The image of drought and a land thirsty for water also appears throughout the book as a motif of hopelessness, depression, and a growing fear for survival (particularly of terrorists who may cross the Limpopo from Botswana while the river is low). In contrast, water recurs as a life-source that brings joy and refreshment, simultaneously washing the past away and exposing its secrets. Interestingly, in his search for a water supply on his land, Martin van Rensburg finds he must rely on black water diviners with “another way of knowing” (46). [End Page 119] One explains that “[u]nder every river there was a second river” (46–47) and talks of “the country of water beneath the thirsty land. Underground pools and rivers. Dark water dripping endlessly down slabs of rock” (47). This image of unobtainable water requiring special, mystical knowledge underlines the white farmers’ precarious hold upon the land: they depend upon black farm laborers for survival. As the novel progresses, water comes more and more to represent renewal and hope for the black characters as it promises to wash the land clean and bring all transgressions to light (For example, “Wind, sun and now rain had all subtly changed the features of the land and Lefu felt his heart had been rinsed clean.” [97]). This is enacted in a very literal way when Lefu discovers the child killed by Martin, which has been unearthed by heavy rain: “he peered once again into the water. The silt was sifting and Lefu saw the small skull and the delicate curve of ribs. He drew back, fearful. It can’t be, he thought, then he once again knelt down and stared into the donga. A scrap of blue cloth, caught on a piece of bone, swayed gently in the water” (97–98).

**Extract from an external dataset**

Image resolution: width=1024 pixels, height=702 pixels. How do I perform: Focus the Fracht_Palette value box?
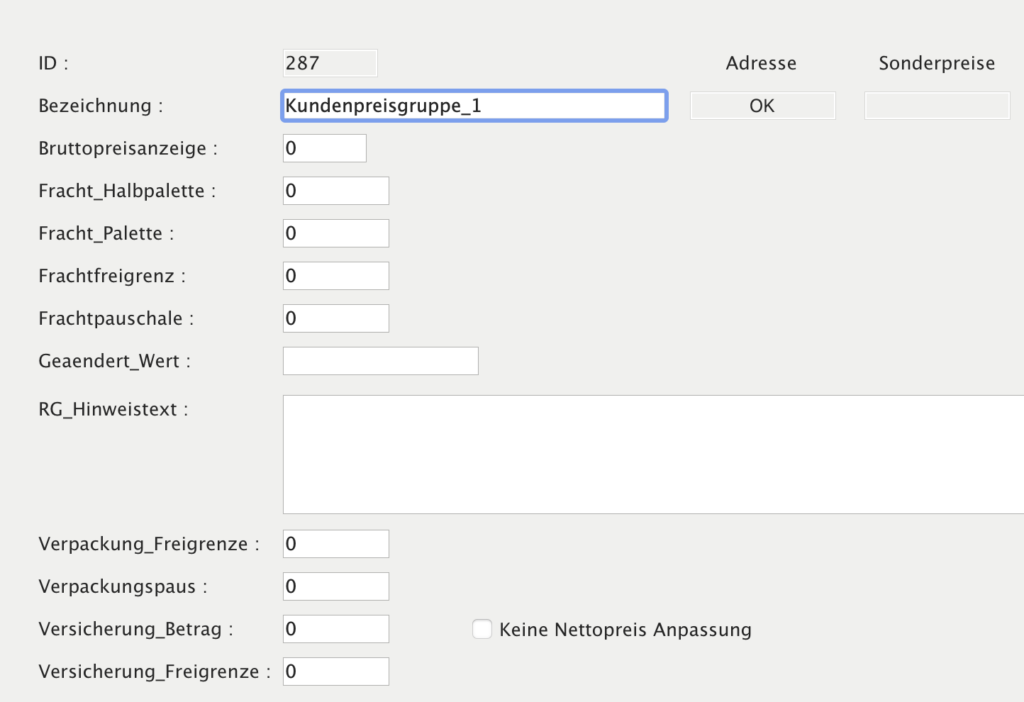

In her emphasis upon the collective nature of postcolonial trauma, Fugard uses familial relationships as a microcosm to show how a single traumatic experience may reverberate in different ways in different lives until ultimately it refers back to an original, colonial trauma. In doing this, Fugard establishes a series of links between her characters, emphasizing the ways in which their lives are interrelated. For example, each white character has a black counterpart, a character whose life is bound to him or her, serving as a parallel, “other,” or “double.” Thus within the text, the chief farm laborer, Lefu/Ezekiel, serves as other to his master, Martin. This parallel is voiced by Mosanku to Lefu: “‘We do not live separate from these white people.…I say to myself that I do what I want with my life, but I am here because Baas Jannie is here. I am like this with Jannie Louw,’ he said, and he entwined his arms. ‘And you, my friend? You are like this with a crazy one’” (88). Lefu acknowledges this link when he reflects that “in riding [horses] with Eva he had trespassed into Martin’s life” (89), thus usurping his position of authority and power. Indeed, Lefu comes to represent something of a father-figure for Eva; it is he whom she enlists to help her as she seeks to bury animals killed by her father, and it is he in whom she seeks solace: “He smelled of earth and fire and she wanted to reach down to touch his face, to believe he’d come to her. She wanted to tell him everything, wanted him to help her” (286).

In a similar way, the maid, Nkele, can be seen as Lorraine’s other in the text. Like Lorraine, she is trapped, unable to stand up to the powerful and passionate men who control her. Both women are more liberal than their male counterparts (Lefu and Martin, respectively); furthermore, they are both rebellious and resist their circumstances in quiet, subversive ways. For example, Lorraine chooses to be cremated, something Eva recognizes as her “final act of rebellion” against her life on the farm (3); Nkele satisfies herself [End Page 120] with executing her domestic tasks with a spirit approaching vengeance (she admits that “[m]urdering the carpet was a deeply satisfying chore” [151]) and, for a short while, smuggles food to a terrorist hiding in the compound.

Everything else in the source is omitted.